## Task prompt
Before copying, set the pictures aside; then repeat every line below verbatim.

--- --- ---

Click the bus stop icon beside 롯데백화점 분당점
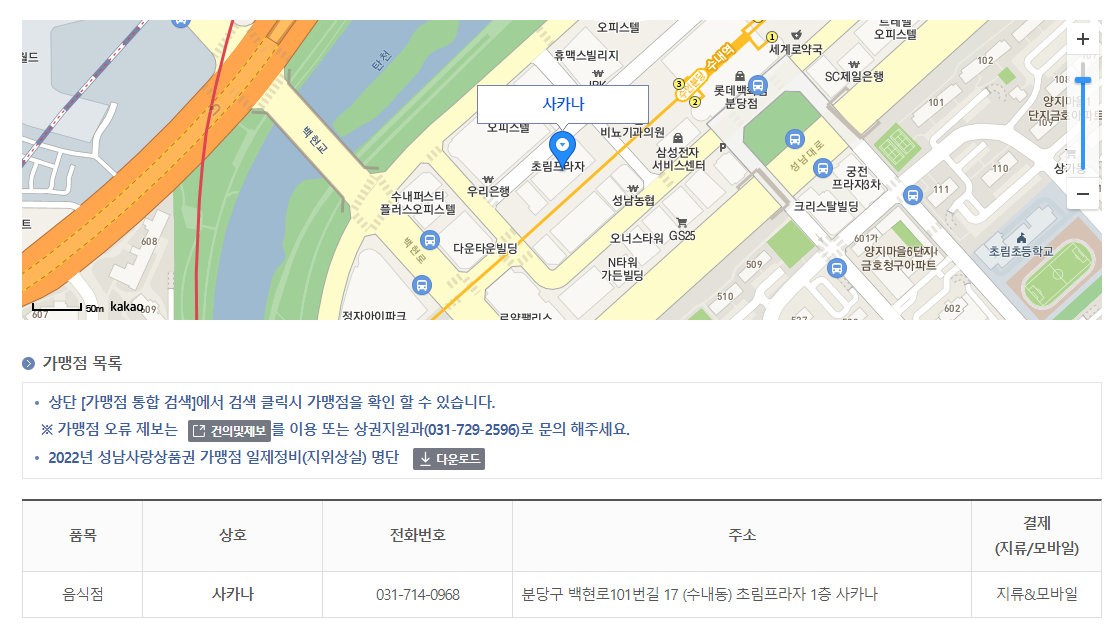pyautogui.click(x=758, y=85)
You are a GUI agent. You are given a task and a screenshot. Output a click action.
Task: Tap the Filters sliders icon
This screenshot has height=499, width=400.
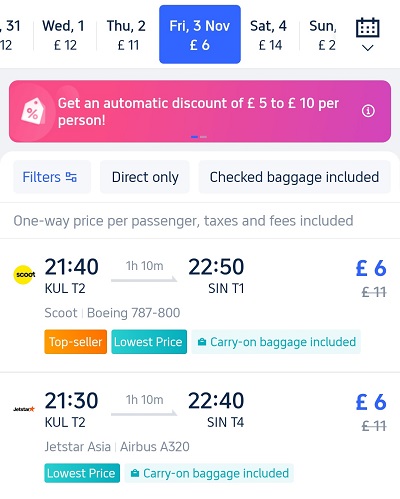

--- --- ---

## Your solution
Click the bus stop icon beside 롯데백화점 분당점
pyautogui.click(x=758, y=85)
You are a GUI agent. You are given a task and a screenshot. Output a click action.
Task: Tap the Filters sliders icon
This screenshot has height=499, width=400.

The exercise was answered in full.